The Lightning can match the offer sheet, for starters. There are plenty of reports out there, most notably from Erik Erlendsson of the Tampa Tribune, saying that Bolts owner Jeff Vinik will certainly match any offer sheet on Stamkos. He only paid $110 million for the team when he bought them before last season, so it's pretty funny that this could be worth more than that -- but at the same time, he's a bazillionaire and has the money to match any offer.

There are a ton of pros and a ton of cons, so let's get right into them.

Pros

- It's Steven Stamkos. Come on now. Picture him on a line with Claude Giroux and James van Riemsdyk. Like, do it. It makes you cry, doesn't it? Happy, happy tears of joy.
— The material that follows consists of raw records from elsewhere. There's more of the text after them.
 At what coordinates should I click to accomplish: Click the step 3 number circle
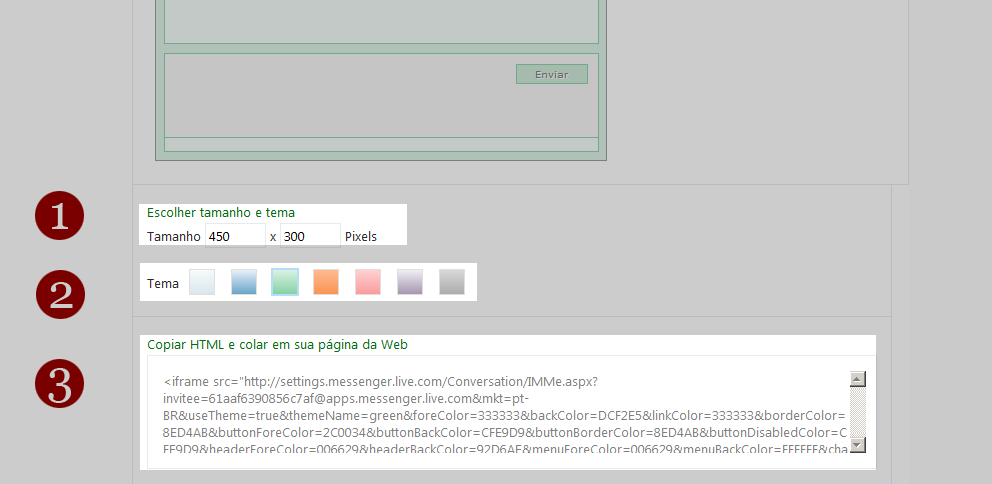60,384
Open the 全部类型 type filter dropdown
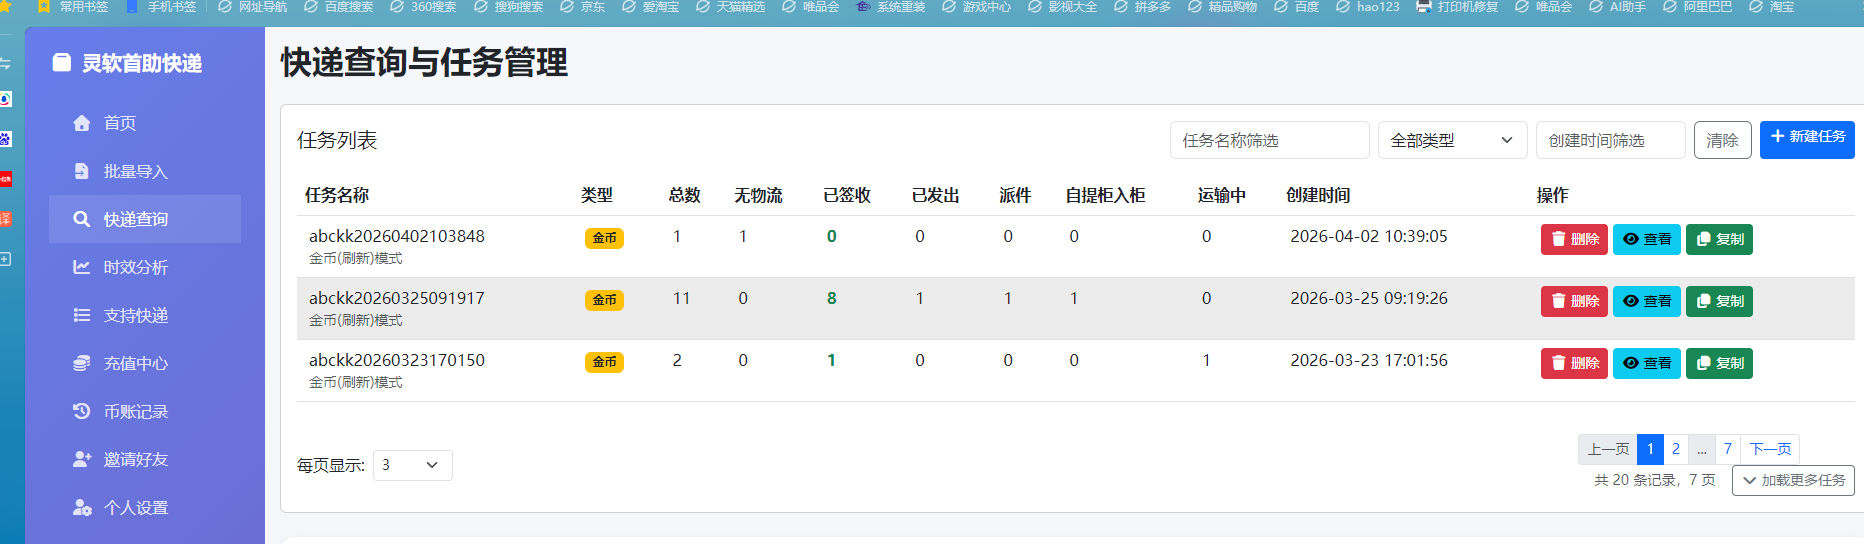Image resolution: width=1864 pixels, height=544 pixels. [1451, 140]
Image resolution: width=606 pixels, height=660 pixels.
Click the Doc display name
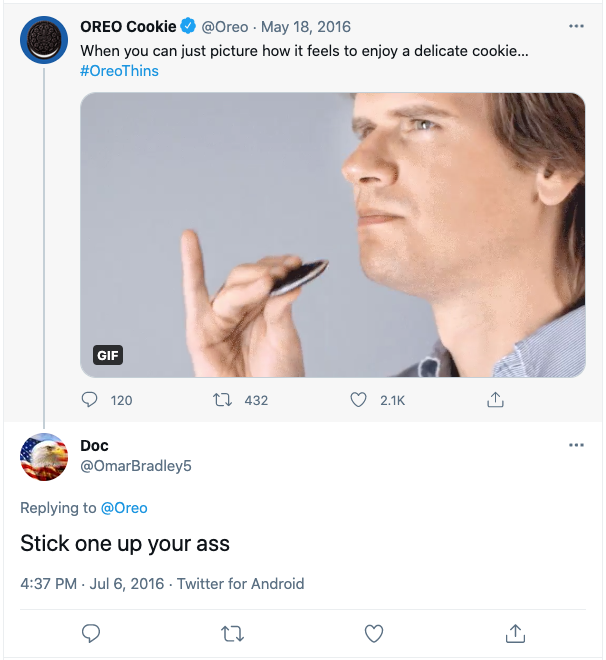point(94,445)
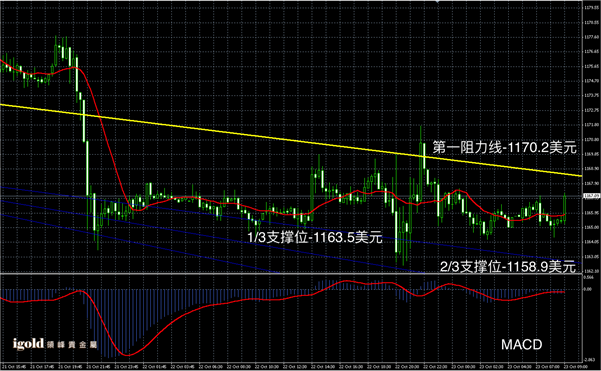
Task: Click the 22 Oct 20:00 time axis label
Action: point(408,367)
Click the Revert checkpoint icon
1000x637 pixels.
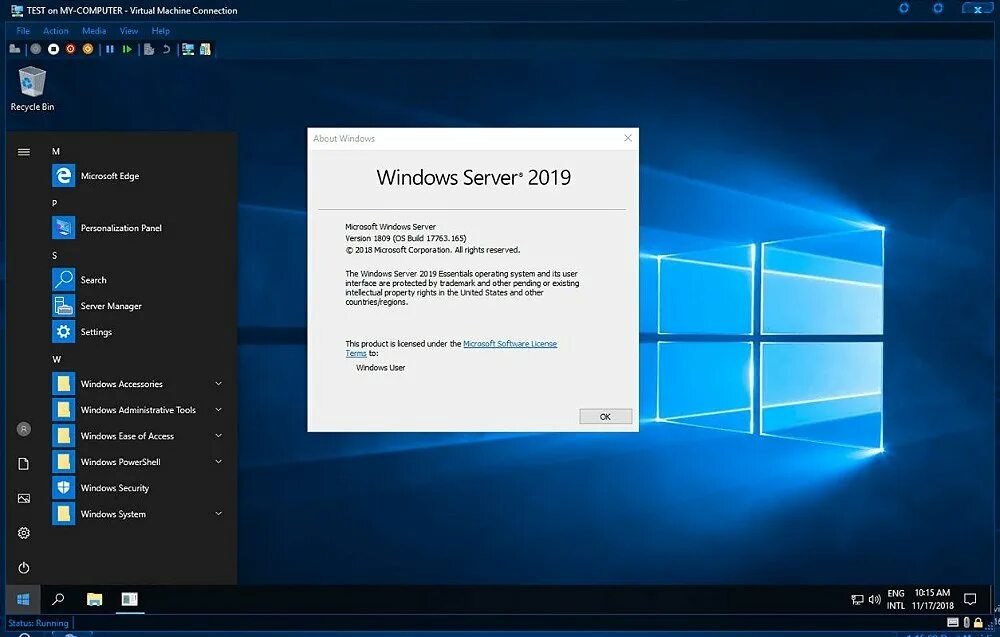coord(167,49)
- It'd be pretty funny if NHL 12 had to change its cover just a week after unveiling it.

- Even if the Flyers don't get Stamkos, the Lightning would be forced to match the offer, running up the price on Stamkos to an ridiculous number.

- Money? Whatever. 

- He doesn't get that NTC until 2017, so if push came to shove, he could be traded if the Flyers were against a wall and things didn't work out. It's not as painful as the Chris Pronger trade in that regard, where it won't almost inevitably bite the team.

Cons

- Holy shit, that's a lot of money. 

- Excuse me, but again, the Flyers can only spend $64.3 million on their team next year. If you're giving Stamkos more than $9 million of that and you're giving Ilya Bryzgalov $5.6 million and you're giving Danny Briere $6.5 million and you're giving Kimmo Timonen ... I mean, there's a point where the numbers just don't work. Again.
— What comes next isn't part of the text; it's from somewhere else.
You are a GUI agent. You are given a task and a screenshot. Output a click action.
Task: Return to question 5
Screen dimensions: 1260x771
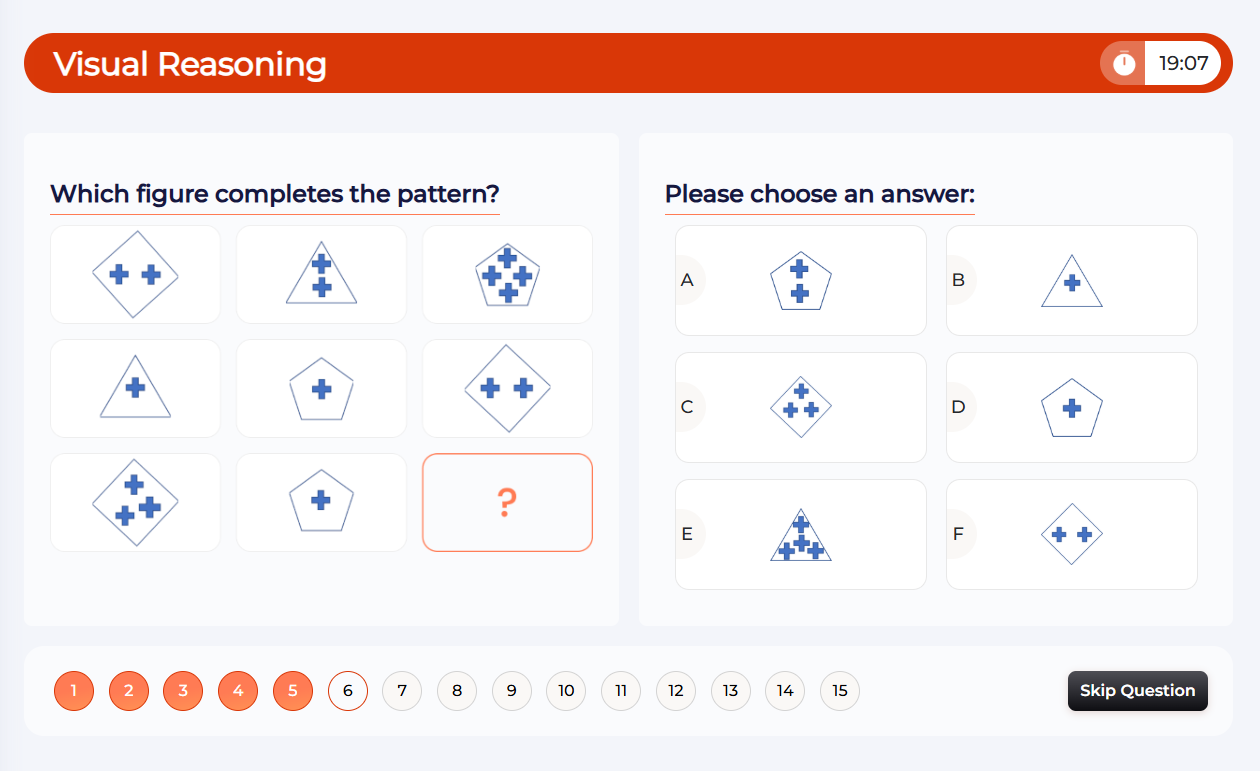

- You're giving up four first round picks to the Lightning as compensation. Four of them. One in 2012, 2013, 2014 and 2015. Yes, believe it or not, the Flyers have all of those picks to give, too. 
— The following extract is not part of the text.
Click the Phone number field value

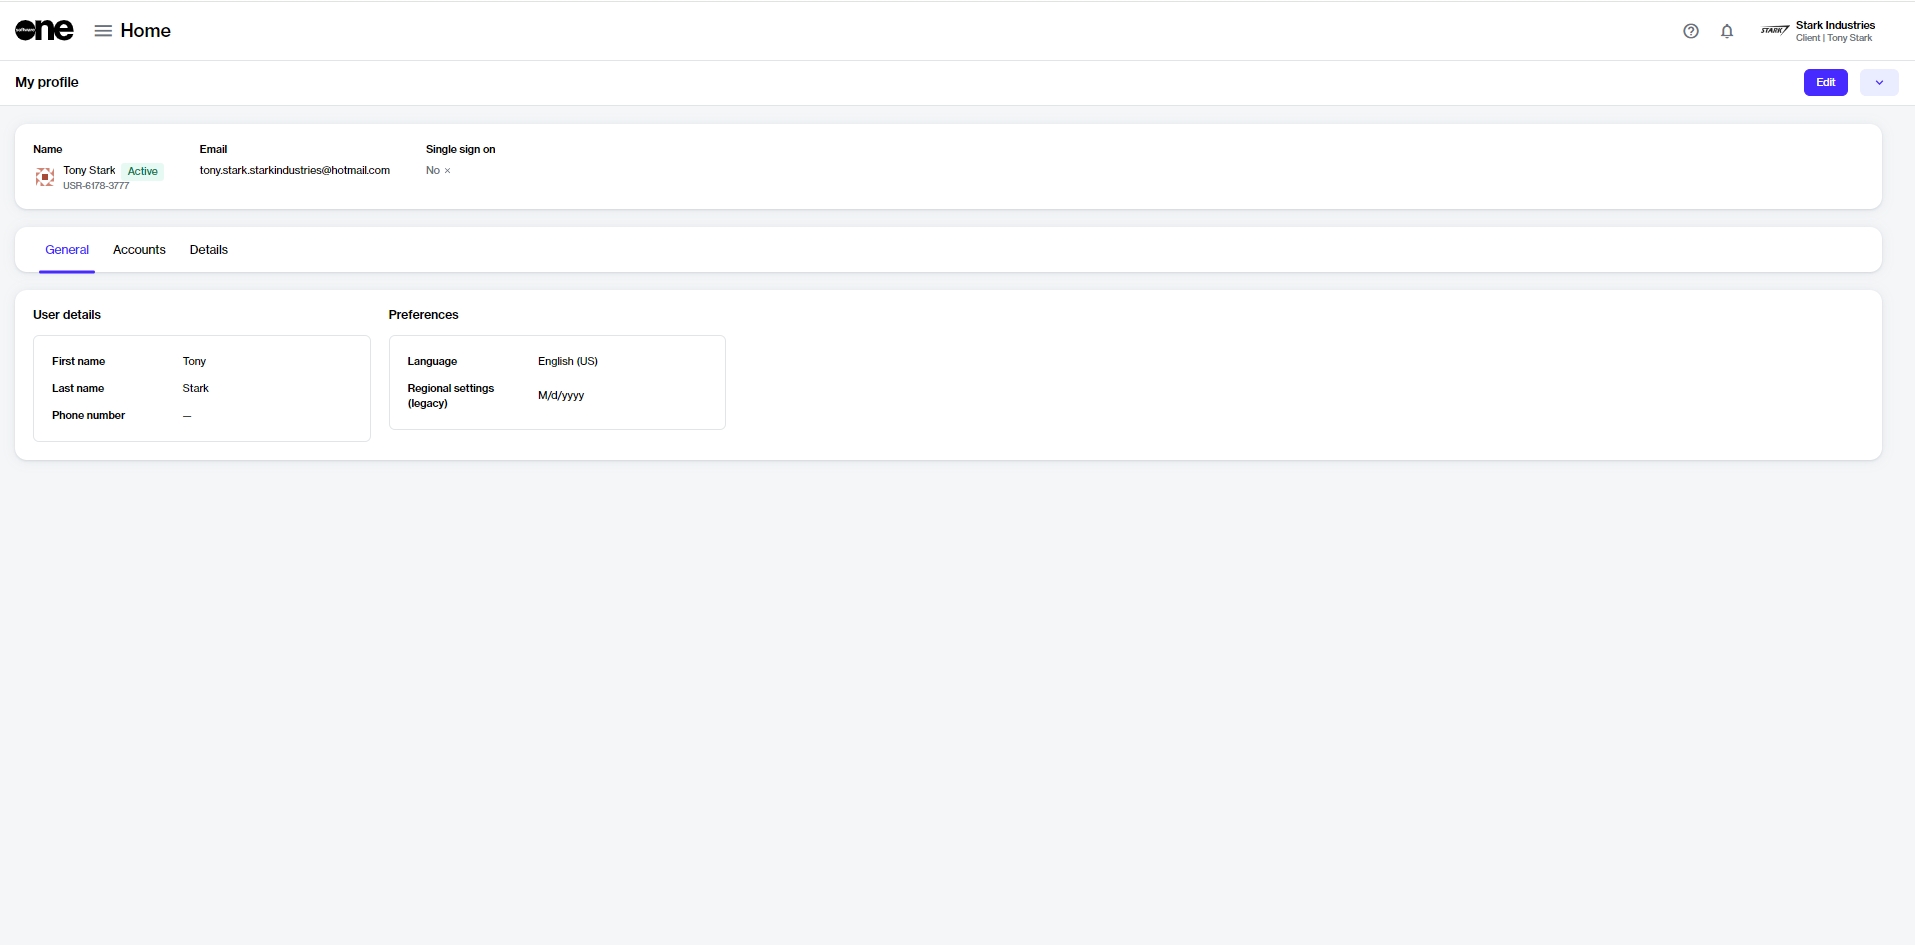pos(187,416)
- You're probably giving up a whooooole lot to get him. Not just the money, not just the picks. Current roster players. There's a cap, and somebody would have to go. Danny Briere? Some mix of a bunch of different players? Either way, you're probably opening up a hole somewhere else (defense, somewhere else up front), and you likely won't have the leftover cash to fill that hole.

- Say you go through the process, Tampa matches and you don't sign him. The process is going to drag out past July 1. The Lightning can mull the offer for seven days before matching, and seven days after July 1 is July 8, and in that case, with such a thin UFA market this year, the Flyers might not have any more options when it comes to filling out the holes they already have on the roster --- let alone any holes created by the moves necessary to get Stamkos.

That means that, in theory, the Flyers could send him an offer sheet, be stuck without the ability to do much for eight days because all of their eggs are in the Stamkos basket, and then he could just sign in Tampa anyway and we'd be screwed. 

The bottom line is simple: every player has a price. Is this one worth it for Steven Stamkos?